The 73-page report, “‘What Military Target Was in My Brother’s House?’: Unlawful Coalition Airstrikes in Yemen,” examines in detail 10 apparently unlawful coalition airstrikes that killed at least 309 civilians and wounded more than 414 between April and August 2015. According to the United Nations, most of the 2,600 civilian deaths since the coalition began its military campaign against the Houthis in late March have been from coalition airstrikes. Human Rights Watch is unaware of any investigations by Saudi Arabia, other coalition members, or the US into these or other allegedly unlawful strikes, or of any compensation for victims or their families.
“The coalition’s unwillingness to conduct even a single investigation of numerous potentially unlawful airstrikes is appalling,” said Joe Stork, deputy Middle East director. “While the coalition may have sophisticated weaponry and US support, its commitment to the laws of war is rudimentary at best.”
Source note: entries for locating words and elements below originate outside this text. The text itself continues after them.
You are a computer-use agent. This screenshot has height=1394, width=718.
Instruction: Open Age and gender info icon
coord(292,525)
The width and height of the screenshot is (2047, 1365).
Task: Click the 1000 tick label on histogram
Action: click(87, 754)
Human Rights Watch conducted field research in the governorates of Ibb, Amran, Hajja, Hodaida, Taizz, and the capital, Sanaa, and spoke to victims, witnesses, and medical staff. Airstrikes hit homes, markets, a factory, and a civilian prison, though in all of these cases, Human Rights Watch either found no evident military target or found that the attack failed to distinguish civilians from military objectives. Human Rights Watch compiled the names of 309 people – 199 men, 43 women, and 67 children – killed in the attacks, all believed to be civilians. Saudi officials have not responded to repeated Human Right Watch requests for information about the 10 airstrikes.